[Records excerpted from a collection]
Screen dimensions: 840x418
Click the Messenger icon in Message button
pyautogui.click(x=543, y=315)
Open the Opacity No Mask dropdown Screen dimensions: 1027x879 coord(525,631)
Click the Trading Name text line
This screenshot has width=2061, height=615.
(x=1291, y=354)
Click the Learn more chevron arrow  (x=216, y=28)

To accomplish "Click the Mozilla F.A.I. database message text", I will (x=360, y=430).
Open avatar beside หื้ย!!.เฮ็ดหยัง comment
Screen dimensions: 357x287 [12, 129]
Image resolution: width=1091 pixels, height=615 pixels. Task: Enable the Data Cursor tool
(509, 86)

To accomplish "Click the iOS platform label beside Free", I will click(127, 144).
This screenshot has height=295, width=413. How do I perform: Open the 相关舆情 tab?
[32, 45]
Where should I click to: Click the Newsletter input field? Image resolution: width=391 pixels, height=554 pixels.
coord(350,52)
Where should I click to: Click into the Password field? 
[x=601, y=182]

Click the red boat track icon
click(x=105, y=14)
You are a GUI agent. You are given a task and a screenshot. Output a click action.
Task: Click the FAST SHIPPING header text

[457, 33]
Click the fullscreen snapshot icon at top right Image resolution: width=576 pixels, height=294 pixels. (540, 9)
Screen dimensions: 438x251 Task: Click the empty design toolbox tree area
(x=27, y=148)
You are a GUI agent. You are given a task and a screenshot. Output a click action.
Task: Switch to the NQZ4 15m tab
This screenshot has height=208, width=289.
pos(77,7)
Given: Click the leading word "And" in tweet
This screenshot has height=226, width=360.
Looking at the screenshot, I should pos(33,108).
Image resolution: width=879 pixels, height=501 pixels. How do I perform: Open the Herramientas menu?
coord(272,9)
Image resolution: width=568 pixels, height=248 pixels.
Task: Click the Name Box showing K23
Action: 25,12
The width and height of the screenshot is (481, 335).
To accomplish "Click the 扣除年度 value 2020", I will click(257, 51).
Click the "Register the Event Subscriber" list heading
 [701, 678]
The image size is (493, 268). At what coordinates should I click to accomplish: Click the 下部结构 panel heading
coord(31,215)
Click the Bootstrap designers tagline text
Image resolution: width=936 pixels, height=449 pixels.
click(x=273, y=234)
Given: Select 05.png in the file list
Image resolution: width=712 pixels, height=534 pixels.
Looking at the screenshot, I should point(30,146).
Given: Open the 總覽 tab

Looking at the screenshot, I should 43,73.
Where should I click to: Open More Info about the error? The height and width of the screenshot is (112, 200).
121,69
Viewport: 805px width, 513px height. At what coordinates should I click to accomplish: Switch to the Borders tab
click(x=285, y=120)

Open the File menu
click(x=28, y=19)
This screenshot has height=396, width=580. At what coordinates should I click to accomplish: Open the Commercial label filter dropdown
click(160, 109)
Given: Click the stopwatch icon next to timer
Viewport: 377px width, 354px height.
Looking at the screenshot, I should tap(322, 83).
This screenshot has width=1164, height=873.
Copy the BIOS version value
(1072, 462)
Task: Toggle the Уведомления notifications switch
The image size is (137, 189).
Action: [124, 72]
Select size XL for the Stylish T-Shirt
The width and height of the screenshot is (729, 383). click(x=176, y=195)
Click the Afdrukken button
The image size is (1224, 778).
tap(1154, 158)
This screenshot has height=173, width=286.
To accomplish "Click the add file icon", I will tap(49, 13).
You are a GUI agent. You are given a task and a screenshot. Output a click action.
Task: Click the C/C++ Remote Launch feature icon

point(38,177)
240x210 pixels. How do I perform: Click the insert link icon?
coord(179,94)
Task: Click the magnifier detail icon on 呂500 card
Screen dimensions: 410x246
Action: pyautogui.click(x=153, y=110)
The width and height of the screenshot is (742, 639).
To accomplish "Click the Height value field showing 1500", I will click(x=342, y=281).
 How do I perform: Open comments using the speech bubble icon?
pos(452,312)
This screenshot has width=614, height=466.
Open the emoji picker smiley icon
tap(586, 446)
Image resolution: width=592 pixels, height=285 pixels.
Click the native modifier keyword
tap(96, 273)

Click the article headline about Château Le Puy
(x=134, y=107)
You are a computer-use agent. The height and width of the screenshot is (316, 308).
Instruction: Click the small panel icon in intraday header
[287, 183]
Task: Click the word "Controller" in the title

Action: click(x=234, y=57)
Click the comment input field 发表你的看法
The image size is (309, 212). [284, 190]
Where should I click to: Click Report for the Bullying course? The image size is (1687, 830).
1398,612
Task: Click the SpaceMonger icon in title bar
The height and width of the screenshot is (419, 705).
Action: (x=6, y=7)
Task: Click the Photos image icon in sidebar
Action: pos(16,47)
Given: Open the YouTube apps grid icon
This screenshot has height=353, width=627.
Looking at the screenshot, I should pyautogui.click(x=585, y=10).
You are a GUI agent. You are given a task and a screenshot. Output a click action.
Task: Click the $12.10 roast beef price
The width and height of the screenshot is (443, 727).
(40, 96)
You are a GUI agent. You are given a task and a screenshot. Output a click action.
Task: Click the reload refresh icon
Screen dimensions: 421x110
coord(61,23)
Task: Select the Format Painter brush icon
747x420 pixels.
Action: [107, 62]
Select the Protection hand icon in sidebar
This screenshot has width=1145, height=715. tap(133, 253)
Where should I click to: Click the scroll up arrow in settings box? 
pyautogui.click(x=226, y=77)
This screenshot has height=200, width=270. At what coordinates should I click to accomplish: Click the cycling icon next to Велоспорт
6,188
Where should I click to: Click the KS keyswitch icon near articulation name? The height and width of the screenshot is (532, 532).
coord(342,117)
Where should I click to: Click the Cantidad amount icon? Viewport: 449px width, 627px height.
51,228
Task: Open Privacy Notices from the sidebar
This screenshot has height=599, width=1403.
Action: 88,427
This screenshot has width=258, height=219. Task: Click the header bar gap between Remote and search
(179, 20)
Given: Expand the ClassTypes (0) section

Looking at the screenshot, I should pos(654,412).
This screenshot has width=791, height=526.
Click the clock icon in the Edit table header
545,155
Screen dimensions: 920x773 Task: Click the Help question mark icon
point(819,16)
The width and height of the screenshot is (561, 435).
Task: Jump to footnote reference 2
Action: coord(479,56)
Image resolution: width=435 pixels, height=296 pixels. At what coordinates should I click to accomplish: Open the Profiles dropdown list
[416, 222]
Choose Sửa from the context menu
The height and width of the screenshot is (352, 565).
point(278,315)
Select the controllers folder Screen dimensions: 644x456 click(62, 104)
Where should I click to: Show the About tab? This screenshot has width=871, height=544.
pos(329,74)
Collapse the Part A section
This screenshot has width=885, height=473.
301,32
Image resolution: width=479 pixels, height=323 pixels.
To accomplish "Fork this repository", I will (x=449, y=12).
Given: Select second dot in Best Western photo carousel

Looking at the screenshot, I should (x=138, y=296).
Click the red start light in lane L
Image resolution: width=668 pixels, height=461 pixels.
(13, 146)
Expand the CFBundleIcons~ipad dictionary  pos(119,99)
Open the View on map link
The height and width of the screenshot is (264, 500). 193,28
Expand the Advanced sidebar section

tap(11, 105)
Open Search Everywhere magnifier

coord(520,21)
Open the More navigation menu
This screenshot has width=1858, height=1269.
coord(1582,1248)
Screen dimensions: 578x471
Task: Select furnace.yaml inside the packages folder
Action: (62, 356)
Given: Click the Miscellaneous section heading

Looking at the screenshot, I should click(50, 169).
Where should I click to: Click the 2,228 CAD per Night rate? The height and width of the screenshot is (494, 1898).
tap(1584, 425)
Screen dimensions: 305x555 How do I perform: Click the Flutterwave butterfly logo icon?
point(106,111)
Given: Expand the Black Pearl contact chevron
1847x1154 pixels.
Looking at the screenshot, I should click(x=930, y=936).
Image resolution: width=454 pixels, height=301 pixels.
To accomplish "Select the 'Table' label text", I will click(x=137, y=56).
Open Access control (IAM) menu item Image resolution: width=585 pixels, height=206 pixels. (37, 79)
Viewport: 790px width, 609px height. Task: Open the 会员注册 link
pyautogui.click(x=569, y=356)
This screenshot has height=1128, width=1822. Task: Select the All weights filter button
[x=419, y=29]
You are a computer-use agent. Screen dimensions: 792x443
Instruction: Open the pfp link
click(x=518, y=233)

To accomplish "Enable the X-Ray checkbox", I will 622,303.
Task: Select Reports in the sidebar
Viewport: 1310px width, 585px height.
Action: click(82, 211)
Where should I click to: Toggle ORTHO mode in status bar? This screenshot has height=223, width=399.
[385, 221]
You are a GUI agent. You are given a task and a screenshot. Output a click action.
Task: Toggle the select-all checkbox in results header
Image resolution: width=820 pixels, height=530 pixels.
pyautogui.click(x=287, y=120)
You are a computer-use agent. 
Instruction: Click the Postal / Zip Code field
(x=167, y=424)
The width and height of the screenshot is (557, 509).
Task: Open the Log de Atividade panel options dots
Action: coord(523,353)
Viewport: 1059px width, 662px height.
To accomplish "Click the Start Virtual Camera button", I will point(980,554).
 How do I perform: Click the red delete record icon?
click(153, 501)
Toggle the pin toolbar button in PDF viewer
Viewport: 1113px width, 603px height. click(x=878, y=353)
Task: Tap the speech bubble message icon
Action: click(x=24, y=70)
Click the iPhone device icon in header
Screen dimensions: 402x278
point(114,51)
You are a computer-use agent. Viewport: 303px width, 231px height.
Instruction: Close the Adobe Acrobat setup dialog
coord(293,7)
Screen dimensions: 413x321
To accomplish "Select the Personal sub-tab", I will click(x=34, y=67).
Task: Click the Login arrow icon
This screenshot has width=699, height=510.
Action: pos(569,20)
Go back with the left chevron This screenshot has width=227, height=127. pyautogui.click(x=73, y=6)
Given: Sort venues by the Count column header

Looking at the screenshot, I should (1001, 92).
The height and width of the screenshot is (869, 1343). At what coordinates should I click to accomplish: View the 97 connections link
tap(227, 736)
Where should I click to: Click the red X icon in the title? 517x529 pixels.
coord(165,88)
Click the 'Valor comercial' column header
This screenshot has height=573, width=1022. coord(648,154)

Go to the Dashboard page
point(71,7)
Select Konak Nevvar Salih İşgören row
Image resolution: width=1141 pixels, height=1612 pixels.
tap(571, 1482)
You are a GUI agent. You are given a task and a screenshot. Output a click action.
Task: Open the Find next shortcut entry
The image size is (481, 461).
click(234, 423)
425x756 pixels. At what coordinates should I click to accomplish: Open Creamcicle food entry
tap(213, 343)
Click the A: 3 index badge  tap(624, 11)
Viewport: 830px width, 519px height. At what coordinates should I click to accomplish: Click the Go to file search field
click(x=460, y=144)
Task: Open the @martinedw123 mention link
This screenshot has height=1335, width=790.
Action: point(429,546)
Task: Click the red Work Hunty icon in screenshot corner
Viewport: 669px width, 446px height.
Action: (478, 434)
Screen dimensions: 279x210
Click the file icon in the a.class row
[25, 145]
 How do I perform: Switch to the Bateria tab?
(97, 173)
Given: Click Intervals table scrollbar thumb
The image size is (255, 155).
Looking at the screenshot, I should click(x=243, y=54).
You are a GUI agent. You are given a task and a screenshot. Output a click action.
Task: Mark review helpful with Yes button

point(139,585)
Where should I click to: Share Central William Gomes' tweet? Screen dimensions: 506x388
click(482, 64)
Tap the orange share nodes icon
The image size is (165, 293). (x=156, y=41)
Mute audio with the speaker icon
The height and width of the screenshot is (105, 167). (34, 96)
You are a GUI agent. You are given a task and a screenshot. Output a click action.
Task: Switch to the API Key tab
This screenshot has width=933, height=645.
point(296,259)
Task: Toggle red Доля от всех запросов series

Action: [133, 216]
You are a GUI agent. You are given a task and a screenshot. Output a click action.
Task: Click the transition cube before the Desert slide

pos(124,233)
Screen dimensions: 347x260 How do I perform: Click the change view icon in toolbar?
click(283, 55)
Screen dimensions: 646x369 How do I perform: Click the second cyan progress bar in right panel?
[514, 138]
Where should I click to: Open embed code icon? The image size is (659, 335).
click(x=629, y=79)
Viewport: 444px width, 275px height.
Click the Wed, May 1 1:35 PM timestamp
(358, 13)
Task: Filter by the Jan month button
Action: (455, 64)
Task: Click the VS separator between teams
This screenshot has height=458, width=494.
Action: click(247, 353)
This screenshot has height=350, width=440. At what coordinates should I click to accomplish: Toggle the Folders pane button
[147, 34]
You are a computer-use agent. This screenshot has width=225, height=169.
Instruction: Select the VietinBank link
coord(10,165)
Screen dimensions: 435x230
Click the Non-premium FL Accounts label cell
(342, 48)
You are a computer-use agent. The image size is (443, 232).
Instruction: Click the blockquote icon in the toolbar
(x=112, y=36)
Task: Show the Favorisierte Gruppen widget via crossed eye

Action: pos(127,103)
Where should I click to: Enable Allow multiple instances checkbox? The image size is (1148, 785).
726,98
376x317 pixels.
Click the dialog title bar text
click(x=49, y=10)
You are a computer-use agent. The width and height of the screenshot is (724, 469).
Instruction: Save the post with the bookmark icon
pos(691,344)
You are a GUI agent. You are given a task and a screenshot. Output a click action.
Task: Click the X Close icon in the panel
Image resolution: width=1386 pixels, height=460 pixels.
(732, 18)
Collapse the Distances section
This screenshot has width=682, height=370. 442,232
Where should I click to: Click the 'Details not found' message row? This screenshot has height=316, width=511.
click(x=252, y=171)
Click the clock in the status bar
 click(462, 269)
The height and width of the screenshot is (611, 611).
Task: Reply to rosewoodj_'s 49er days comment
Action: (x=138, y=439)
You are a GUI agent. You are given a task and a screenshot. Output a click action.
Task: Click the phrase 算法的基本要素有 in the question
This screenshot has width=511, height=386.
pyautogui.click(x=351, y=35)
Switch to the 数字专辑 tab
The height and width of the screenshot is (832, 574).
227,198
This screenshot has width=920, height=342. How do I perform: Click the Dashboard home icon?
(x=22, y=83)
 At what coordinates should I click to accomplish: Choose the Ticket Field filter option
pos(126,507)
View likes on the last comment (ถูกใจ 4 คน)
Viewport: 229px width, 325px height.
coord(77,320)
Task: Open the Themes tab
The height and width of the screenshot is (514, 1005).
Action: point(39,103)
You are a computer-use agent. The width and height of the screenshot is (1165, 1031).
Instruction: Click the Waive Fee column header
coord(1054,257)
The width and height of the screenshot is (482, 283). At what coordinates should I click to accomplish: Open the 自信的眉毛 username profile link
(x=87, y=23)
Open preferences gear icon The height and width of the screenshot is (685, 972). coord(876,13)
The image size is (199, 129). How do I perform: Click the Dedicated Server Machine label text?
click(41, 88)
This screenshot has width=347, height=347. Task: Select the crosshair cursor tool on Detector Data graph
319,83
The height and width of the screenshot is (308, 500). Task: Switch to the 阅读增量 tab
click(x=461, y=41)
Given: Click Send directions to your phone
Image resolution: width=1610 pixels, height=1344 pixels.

#### Work instructions:
Whenever a line in the records contains the word "chevron", copy that line.

#### Expected answer:
Click the Learn more chevron arrow  (x=216, y=28)
Given: Expand the Black Pearl contact chevron
Go back with the left chevron This screenshot has width=227, height=127. pyautogui.click(x=73, y=6)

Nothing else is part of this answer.